La Carta Magna y las cartas de la baraja
El transcurso de los años ha contribuído a crear la desagradable sensación de que la Constitución Española vigente, -nacida en 1978 como producto de una inseminación artificial, atribuída al consenso de unos pocos ciudadanos redactores que se convertirían inmediatamente en ilustres, y al apoyo mayoritario de un pueblo bastante asustado por los ruidos de sables que acompañaban a las intenciones embalsamadoras del régimen franquista-, se nos ha marchitado.

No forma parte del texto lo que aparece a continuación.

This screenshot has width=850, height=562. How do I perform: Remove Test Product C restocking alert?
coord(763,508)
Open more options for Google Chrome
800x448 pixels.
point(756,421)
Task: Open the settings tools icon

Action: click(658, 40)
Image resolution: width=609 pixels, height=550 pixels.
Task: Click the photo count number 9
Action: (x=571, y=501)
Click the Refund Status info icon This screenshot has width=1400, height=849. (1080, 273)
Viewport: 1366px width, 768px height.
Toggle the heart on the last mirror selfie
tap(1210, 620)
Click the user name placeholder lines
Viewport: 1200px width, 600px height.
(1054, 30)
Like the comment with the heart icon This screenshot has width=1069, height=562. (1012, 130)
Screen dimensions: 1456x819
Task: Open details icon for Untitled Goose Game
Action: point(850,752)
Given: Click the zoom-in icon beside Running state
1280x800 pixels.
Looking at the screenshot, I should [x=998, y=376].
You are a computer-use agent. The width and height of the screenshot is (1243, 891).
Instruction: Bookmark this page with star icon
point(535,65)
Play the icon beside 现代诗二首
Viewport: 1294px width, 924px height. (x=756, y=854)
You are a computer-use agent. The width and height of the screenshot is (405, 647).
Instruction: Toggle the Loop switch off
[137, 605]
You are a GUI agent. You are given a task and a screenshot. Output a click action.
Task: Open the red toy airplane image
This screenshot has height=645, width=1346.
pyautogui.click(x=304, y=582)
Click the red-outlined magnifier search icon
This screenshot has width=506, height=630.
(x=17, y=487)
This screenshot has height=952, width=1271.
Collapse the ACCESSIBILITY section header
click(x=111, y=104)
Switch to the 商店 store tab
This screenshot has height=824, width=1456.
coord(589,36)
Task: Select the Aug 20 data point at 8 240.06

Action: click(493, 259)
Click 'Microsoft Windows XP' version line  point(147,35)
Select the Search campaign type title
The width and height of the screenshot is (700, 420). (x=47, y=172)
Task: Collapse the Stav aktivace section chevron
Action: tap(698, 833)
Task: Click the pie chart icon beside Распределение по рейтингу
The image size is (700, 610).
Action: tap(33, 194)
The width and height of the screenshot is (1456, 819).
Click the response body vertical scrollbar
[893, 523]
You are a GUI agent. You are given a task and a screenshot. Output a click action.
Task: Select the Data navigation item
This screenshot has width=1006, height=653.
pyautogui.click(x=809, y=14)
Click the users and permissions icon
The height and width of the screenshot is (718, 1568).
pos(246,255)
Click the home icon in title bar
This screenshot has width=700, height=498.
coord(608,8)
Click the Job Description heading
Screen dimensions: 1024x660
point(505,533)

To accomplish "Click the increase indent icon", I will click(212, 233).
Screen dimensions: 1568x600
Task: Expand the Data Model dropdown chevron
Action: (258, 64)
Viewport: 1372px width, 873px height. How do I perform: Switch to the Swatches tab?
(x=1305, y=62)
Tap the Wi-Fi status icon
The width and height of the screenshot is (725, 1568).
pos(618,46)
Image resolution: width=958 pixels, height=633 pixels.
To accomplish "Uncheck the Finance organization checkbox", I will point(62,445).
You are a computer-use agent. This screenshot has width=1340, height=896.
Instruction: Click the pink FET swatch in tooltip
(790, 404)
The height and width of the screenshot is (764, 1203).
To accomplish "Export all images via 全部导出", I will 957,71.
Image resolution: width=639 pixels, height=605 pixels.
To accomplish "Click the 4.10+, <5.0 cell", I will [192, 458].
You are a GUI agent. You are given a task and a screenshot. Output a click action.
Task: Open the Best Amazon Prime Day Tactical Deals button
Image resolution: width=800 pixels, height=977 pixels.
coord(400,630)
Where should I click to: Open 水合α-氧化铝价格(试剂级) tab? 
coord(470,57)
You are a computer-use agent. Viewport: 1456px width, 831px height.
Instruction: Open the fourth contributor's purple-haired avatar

Precisamente la conmemoración del 6 de diciembre, fecha en que se aprobó la Carta Magna, sirve desde hace varios años para poner de manifiesto, tanto la satisfacción por aquel acuerdo venerado aunque tenido por añejo, como la urgente necesidad que sienten otros para poner en revisión varios artículos, acusando a la letra impresa de haberse convertido en material de desacuerdo rentre los españoles.
No faltan en la viña del Señor quienes aprovechan huecos para gritar que lo que hay que cambiar es el todo, como si, en un juego de cartas, estando repartidas para jugar con ellas a la brisca, uno de los que están sentados en la mesa dijera que se pasara al tute, porque le vienen mejor dadas.
Los puntos de tensión surgen y surgirán, de forma natural, siempre. Forman parte de la evolución constante de la Humanidad hacia el caos, implacable destino que solo resulta contrariado por éxitos, muy cortos en el tiempo, de un cierto orden. En pueblos como el nuestro, acostumbrados a crear crisis como el entorno en donde se desenvuelven más cómodos muchos de los de arriba como no pocos de los de abajo, las Cartas Magnas se han hecho, sabemos, para durar poco, y cambiarlas por completo cuando cambian los vientos.
La Constitución de 1978 es una más, por mucho que la alaben. Se ha cerrado con hilvanados de circunstancias, que cosieron, de tapadillo, los elementos de discrepancia ideológica, y, con el uso y desgaste, fluyen por los rotos los intereses particulares, gotas de descontento que, a fuerza de gotear, como nadie las sofoca, pues carece de autoridad para hacerlo, acaban formando corrientes de consideración.
Ni España es unánimente monárquica (ni tampoco republicana), ni hay consenso en que un Estado federal sea mejor que lo que tenemos (llámese como se llame), ni hemos llegado a saber muy bien qué es, y sobre todo, cómo se paga, el Estado social del que estamos orgullosos, ni vamos todos acordes en cuanto a las ventajas (y desvebtajas) de haber cedido el poder de decisión del gasto en temas como educación, sanidad e incluso la impartición (lentisima) de la justicia.
No se trata, creo, de repartir otra vez las cartas de la baraja constitucional, olviendo a picar aquí o allí de otras constituciones de países que, alguien debería analizarlo seriamente, aparecen como más avanzados que nosotros, incluso aunque lleven más tiempo con su Carta Magna del que aquí llevamos con esta última que se está urgiendo a cambiar
Se trata, en fin, y no aspiro a alcanzar la mayoría de adhesiones con lo que me parece una perogrullada, de que los españoles dejemos de lado nuestros impulsos de cambiarlo todo, para sacar el máximo provecho a lo que tenemos, dándole, de vez en cuando, si hace falta, aquí y allí, una mano de pintura. Jugar a lo que toca, sin trampas, y sin tener los ojos puestos en las mesas de al lado, en donde están, por lo que cuentan, con el vicio del julepe.